Everything is so much harder when you're pregnant. He should have waited until you wern't pregnant anymore. I hope everything goes well with the birth and I'm proud of you for seeing your strength, you will prob need to draw on it in these first months.:hugs:
GraceUnhearing
09-05-2007, 14:01
:hugs: to you sweet
you dont deserve this at all!
i dont understand why men have such problems telling people how they feel!
aden2005
09-05-2007, 14:09
Im so proud of you hun :hugs:
That's so horrible how he is messing with your emotions right now when you are just about to give birth!
I am glad you aren't buying into it though and hope you can put your foot down, he shouldn't abandon you and his kids at such a time. What a selfish thoughtless inconsiderate bleep bleep bleep!
MissBrightside
09-05-2007, 15:07
He is being so incredibly selfish to do this to you and your children.

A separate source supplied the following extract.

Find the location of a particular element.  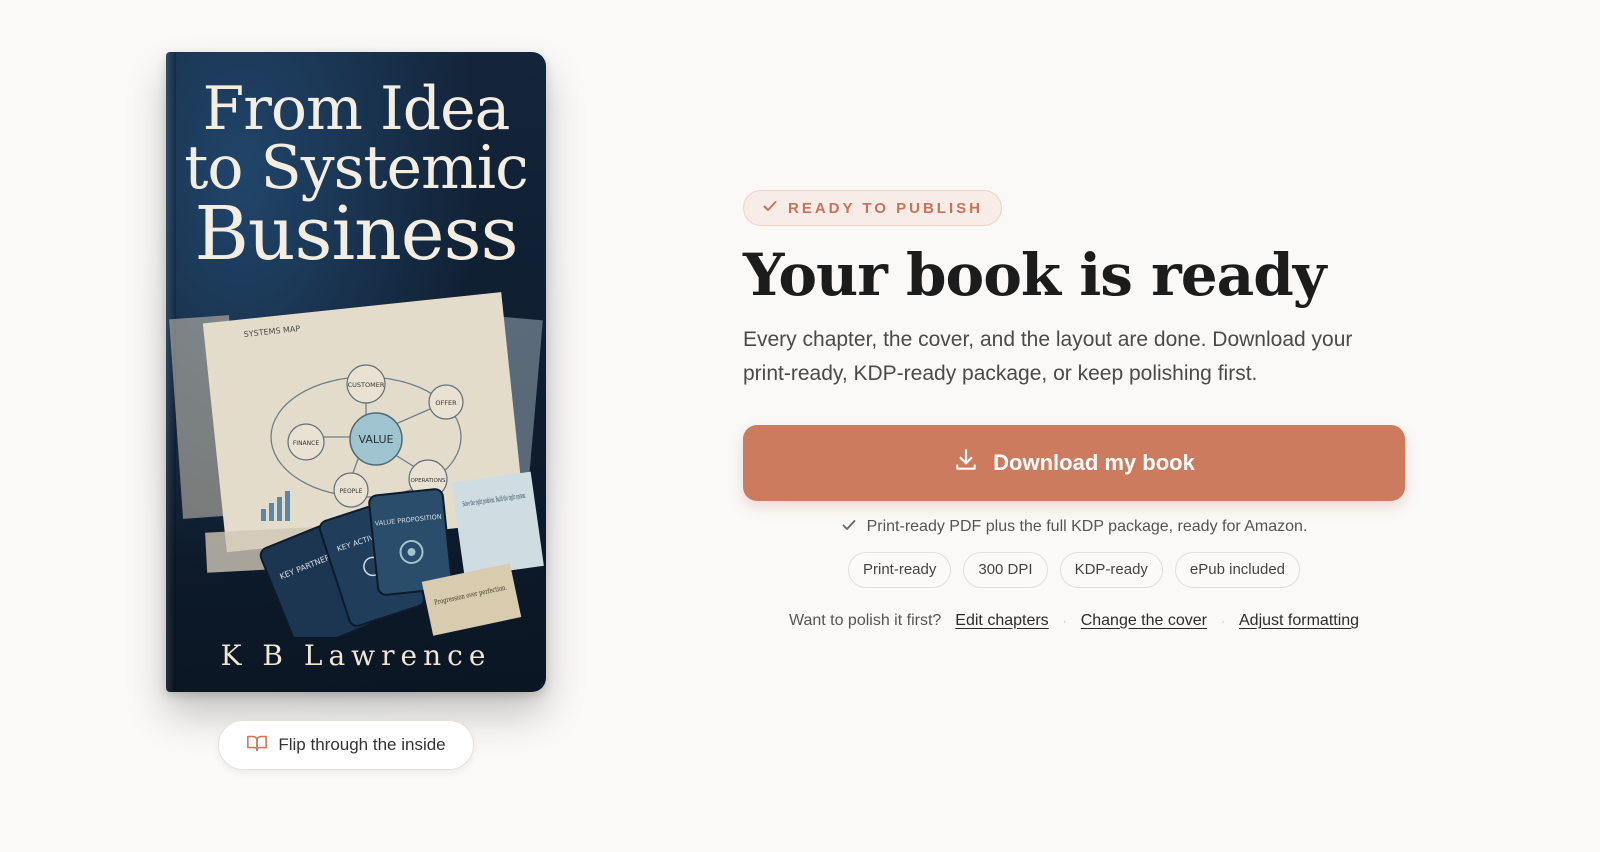

offer-node-label: OFFER is located at coordinates (446, 403). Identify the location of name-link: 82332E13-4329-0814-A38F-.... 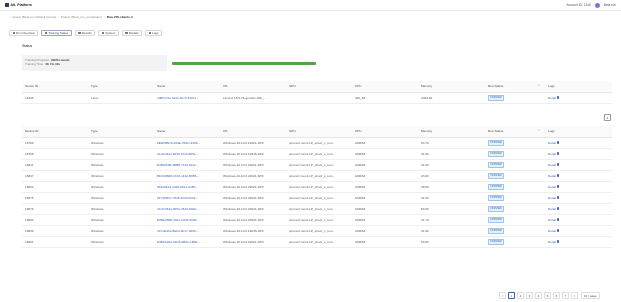
(187, 187).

I think you have been very strong in what you have said to him, but I think you should be the one deciding what you want, he shouldn't get a choice in the matter.
ButterflyMama
09-05-2007, 15:51
You're doing well Danielle, stay strong and don't let him stuff you around anymore. Well done! :hugs:
jess_live_die
09-05-2007, 15:56
:hugs: sorry his being a poo head.
you are worth more. personaly i think males not all but most like to play the games with our heads becouse then they feel like they have control on us dnt eva lose ur strengh you a strong women you can do it. :hugs: :hugs:
SamanthaJane
09-05-2007, 15:58
My ex is was the same when we first ended it... :rolleyes:
Time to say byebye for good :wave:
Big hugs to you, it's not fair. :hugs: God knows what goes through these pathetic idiot's minds. Seriously, grow up :rolleyes:
Eloise&Charlie'sMum
09-05-2007, 21:18
:hugs: :hugs: :hugs: :hugs: i am soo proud of you....you are strong and confident and independant...how dare Grant think he can treat you this way!!!